Ba Gua, also known as Ba Gua Zhang, is recognised as one of the three major “internal” Chinese martial arts, including Tai Chi and Xing Yi. Of the three, Ba Gua is the most powerful because it is the most flexible and dynamic. It is based on the theory of continuously changing in response to the situation.
The words Ba Gua translate as “eight trigrams”, a reference to the symbols of the ancient Chinese text of divination: The I Ching, or “Book of Changes”. The eight trigrams are arranged in a circle around the Dao (Ying-Yan) symbol. The concept of Ba Bua is used not only in martial arts, but also in other areas of Chinese culture, such as Daoism, feng shui, navigation, and predicting the future. The I Ching is one of the treasures of Chinese culture (best translation: Alfred Huang).
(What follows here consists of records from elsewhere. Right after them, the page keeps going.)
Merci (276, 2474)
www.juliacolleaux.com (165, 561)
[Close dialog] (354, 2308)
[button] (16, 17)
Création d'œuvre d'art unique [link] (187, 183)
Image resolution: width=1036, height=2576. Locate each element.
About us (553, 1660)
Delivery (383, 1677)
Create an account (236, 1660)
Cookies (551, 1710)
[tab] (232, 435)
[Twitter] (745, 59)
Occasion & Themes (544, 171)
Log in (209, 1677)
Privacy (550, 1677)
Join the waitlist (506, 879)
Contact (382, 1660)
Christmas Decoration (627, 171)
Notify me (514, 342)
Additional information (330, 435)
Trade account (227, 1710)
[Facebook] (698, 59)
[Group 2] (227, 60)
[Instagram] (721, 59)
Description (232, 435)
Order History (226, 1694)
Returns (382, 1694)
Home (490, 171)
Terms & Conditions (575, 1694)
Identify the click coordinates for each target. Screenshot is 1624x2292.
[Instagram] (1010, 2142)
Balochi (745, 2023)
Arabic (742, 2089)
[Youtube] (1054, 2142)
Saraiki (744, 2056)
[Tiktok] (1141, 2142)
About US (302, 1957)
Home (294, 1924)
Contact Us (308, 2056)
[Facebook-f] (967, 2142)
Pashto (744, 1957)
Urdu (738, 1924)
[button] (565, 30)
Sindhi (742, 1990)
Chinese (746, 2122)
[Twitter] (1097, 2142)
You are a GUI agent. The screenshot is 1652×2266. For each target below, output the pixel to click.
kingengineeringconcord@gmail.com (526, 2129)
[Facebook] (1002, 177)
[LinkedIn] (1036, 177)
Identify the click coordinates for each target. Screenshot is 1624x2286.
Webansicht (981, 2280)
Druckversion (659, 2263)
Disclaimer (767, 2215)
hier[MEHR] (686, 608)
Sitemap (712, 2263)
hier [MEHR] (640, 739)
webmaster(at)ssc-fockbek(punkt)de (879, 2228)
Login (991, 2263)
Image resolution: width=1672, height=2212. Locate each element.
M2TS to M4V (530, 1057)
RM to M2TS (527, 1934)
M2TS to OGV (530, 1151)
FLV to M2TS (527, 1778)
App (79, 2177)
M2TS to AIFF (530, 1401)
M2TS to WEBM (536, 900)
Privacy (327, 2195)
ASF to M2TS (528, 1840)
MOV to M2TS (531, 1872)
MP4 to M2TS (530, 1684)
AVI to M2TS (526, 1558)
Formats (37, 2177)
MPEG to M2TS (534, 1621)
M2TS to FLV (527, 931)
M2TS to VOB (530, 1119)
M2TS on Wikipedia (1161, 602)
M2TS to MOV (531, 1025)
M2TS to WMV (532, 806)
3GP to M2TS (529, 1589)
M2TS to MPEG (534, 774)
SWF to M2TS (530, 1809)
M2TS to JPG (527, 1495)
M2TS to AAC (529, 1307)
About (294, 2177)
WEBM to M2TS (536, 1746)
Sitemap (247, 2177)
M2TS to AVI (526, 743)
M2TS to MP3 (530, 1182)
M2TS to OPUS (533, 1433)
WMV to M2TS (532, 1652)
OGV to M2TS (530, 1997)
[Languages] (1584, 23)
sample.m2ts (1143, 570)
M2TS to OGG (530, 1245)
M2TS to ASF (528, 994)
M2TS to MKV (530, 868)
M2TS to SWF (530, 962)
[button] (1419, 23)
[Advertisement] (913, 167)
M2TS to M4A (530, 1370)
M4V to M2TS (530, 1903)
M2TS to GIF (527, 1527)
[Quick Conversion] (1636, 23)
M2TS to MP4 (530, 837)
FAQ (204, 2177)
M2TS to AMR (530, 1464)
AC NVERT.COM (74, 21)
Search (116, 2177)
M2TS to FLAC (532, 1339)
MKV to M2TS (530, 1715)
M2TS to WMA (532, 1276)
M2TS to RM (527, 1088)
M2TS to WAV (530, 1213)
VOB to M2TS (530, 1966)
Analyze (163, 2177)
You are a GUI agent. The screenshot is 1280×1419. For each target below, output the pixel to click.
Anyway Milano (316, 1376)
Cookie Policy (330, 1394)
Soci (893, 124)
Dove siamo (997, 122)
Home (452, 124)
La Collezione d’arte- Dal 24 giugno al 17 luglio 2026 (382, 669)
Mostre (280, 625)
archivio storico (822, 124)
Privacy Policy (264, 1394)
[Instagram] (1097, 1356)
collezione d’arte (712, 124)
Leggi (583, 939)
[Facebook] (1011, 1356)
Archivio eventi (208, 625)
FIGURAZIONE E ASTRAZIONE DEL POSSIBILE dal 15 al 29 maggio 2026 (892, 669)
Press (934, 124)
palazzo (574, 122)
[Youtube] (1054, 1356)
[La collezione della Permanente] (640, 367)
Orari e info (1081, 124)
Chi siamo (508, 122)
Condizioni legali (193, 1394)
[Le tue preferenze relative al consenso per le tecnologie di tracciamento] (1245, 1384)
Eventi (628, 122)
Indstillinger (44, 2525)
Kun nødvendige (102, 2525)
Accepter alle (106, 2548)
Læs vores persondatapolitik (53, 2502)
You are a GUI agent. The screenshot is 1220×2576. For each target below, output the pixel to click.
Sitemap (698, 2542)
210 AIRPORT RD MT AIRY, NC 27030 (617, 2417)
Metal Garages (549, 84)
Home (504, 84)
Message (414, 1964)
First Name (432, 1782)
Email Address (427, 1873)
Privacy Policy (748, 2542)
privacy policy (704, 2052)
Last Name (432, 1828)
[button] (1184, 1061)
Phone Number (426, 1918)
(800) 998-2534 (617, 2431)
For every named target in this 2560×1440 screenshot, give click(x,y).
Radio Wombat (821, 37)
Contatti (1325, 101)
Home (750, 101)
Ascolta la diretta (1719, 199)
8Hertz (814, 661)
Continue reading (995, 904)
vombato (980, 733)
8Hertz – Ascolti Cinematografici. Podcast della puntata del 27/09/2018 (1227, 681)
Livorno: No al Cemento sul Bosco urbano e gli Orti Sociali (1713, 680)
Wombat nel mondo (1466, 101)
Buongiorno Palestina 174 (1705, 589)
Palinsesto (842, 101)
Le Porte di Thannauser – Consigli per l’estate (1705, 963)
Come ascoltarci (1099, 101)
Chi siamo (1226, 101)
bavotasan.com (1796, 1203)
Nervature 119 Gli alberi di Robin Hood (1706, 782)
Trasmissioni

The word Zhang means palm, and refers to the fact that this martial art emphasizes the use of the open hand, rather than a closed fist.
The creation of the Ba Gua martial art is attributed to Dong Haichuan in the early 19th century. According to tradition, Dong learned from Daoist masters in the mountains of rural China. He originally designed Ba Gua as a type of meditation, walking in a circle while reciting mantras. Later this was combined with martial arts Dong had mastered in his youth, to to create a new style based on the ability to apply martial techniques while in constant motion.
Walking the circle is the basis for all existing Ba Gua styles. The practitioner walks in a circle, while holding various postures with the upper body, or executing palm changes – patterns of movement which train the body mechanics, generate Chi (or energy), and form the basis of Ba Gua’s fighting technique.